The Independent Review of Qualifications and Assessment report “It’s Our Future” was published today after a year of work led by Professor Louise Hayward. The group brought together young people, teachers, parents, and academics to create recommendations for the Scottish Government to consider in their work to reform the Scottish Education system.
While responding to the report in the Scottish Parliament, the Cabinet Secretary for Education and Skills, Jenny Gilruth announced that legislation on reform, including to establish new education bodies will only be introduced after Ministers have had time to review the content of this and other recent reports.
How did we get here?
Recognising the need to look to the future, the Cabinet Secretary for Education and Skills at the time, Shirley-Anne Somerville MSP, announced in October 2021 the intention to reform qualifications and assessments. This was influenced by:
- Recommendations in the OECD’s independent review of Scotland’s school curriculum.
- The Covid-19 pandemic and a renewed debate around assessment following the cancellation of National 5, Higher and Advanced Higher exams in 2020 and 2021.
- Professor Gordon Stobart’s OECD paper setting out possible options for Scotland’s future approach to assessment and qualifications.
- Professor ken Muir’s Report (2022) Putting Learners at the Centre.
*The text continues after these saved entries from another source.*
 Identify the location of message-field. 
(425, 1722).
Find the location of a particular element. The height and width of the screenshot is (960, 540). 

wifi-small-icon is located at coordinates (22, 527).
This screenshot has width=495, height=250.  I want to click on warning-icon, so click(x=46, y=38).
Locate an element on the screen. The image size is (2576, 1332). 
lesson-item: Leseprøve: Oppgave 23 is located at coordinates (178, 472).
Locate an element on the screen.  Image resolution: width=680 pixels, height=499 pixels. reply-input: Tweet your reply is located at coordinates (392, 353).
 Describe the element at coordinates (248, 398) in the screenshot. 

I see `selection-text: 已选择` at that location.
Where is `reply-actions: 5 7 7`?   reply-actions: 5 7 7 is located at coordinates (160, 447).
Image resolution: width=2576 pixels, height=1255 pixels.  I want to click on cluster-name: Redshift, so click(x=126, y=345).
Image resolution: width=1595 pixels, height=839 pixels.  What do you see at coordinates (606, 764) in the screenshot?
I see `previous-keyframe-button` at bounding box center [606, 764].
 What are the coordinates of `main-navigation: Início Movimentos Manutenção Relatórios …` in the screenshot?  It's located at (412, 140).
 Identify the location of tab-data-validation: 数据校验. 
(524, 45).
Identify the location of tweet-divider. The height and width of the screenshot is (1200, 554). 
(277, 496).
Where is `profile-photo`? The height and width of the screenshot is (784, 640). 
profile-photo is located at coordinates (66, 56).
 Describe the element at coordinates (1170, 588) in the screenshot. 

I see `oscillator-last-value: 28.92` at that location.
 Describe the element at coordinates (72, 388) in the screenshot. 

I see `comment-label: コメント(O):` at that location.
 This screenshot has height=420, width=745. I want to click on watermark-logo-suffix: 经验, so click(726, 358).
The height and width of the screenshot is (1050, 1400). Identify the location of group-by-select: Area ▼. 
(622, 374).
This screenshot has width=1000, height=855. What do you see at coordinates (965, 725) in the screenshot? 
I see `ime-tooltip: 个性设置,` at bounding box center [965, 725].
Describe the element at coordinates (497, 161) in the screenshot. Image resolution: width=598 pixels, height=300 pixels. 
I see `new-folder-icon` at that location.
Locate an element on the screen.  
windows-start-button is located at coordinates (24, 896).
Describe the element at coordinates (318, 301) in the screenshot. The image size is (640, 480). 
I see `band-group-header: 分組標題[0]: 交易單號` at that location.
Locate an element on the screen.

How have young people been involved?
Young people were invited to have a seat at the table on the independent review of qualifications and assessments by Professor Hayward, the academic leading the review. Since May 2022, two MSYPs – Beinn Grant MSYP and Ruby Cardie MSYP, who replaced Zainab Adeleye MSYP in December 2022 – have been part of the Independent Review Group (IRG) and attended monthly IRG meetings to share their views and experience of education in Scotland.
As a member of the IRG, MSYPs also engaged with a Collaborative Community Group (CCG) of young people from a diverse range of learners from across Scotland, ensuring their unique experiences were then shared at the monthly IRG meetings.
Speaking about the experience, Ruby said:
I am very grateful to represent learners with Beinn Grant MSYP on the Independent Review Group (IRG) on Qualifications and Assessments. the IRG was a special experience because we worked hard to meaningfully blend views from up and down Scotland on qualifications and assessments to create a report centred on rights-based education. Which is a perfect example of the importance of properly listening to and acting upon the views of learners themselves.Ruby Cardie MSYP
Beinn reflected on his experience and what he hopes happens next saying:
“I can’t describe how incredibly grateful I am for the opportunity to have been involved in Prof. Hayward’s Independent Review on Qualification and Assessment. Having been involved in the process from the start I know how challenging it has been to bring together people from every aspect in our society to co-design one collective vision for how Qualifications and Assessment and Scottish Education as a whole, should work.
“Throughout the process Prof. Hayward and other IRG members were actively seeking our input and making us feel heard. Prof. Hayward’s genuine interest in our perspectives has been incredibly empowering and has reinforced my belief that Young People can and should be meaningfully involved in decision-making processes.
“I would like to thank my fellow MSYP Ruby Cardie, and our amazing SYP staff member Mo Whelton for their unwavering support, hard work and dedication. Together, along with our Community Collaborative Groups (CCG), we have spent a year working on this review which I believe will keep the UNCRC at its heart as it supports the young people of the future on their own learner journeys. It’s vital, however, that opportunities for widespread collaboration and youth involvement like this aren’t a one-off chance but rather the new norm for reforms in Scotland.”
What happens next?
Young people have been clear throughout the past few years that engagement with them in decision-making on education cannot be a one-off event. SYP are very grateful to Professor Hayward for putting young people’s participation at the heart of this work and truly focusing on what is best for all learners when thinking of the future of Scottish education. However, including young people’s voices in developing the review is only the first step, the often harder second step is for Scottish Government to listen to and value those opinions and continue engaging with young people in any further consultation and the implementation of reforms. We look forward to seeing the next steps from Scottish Government to understand how they will incorporate the views and rights of young people into them.
That will be the real test of if the future of qualifications and assessment in Scottish education will work for the young people at the centre of it.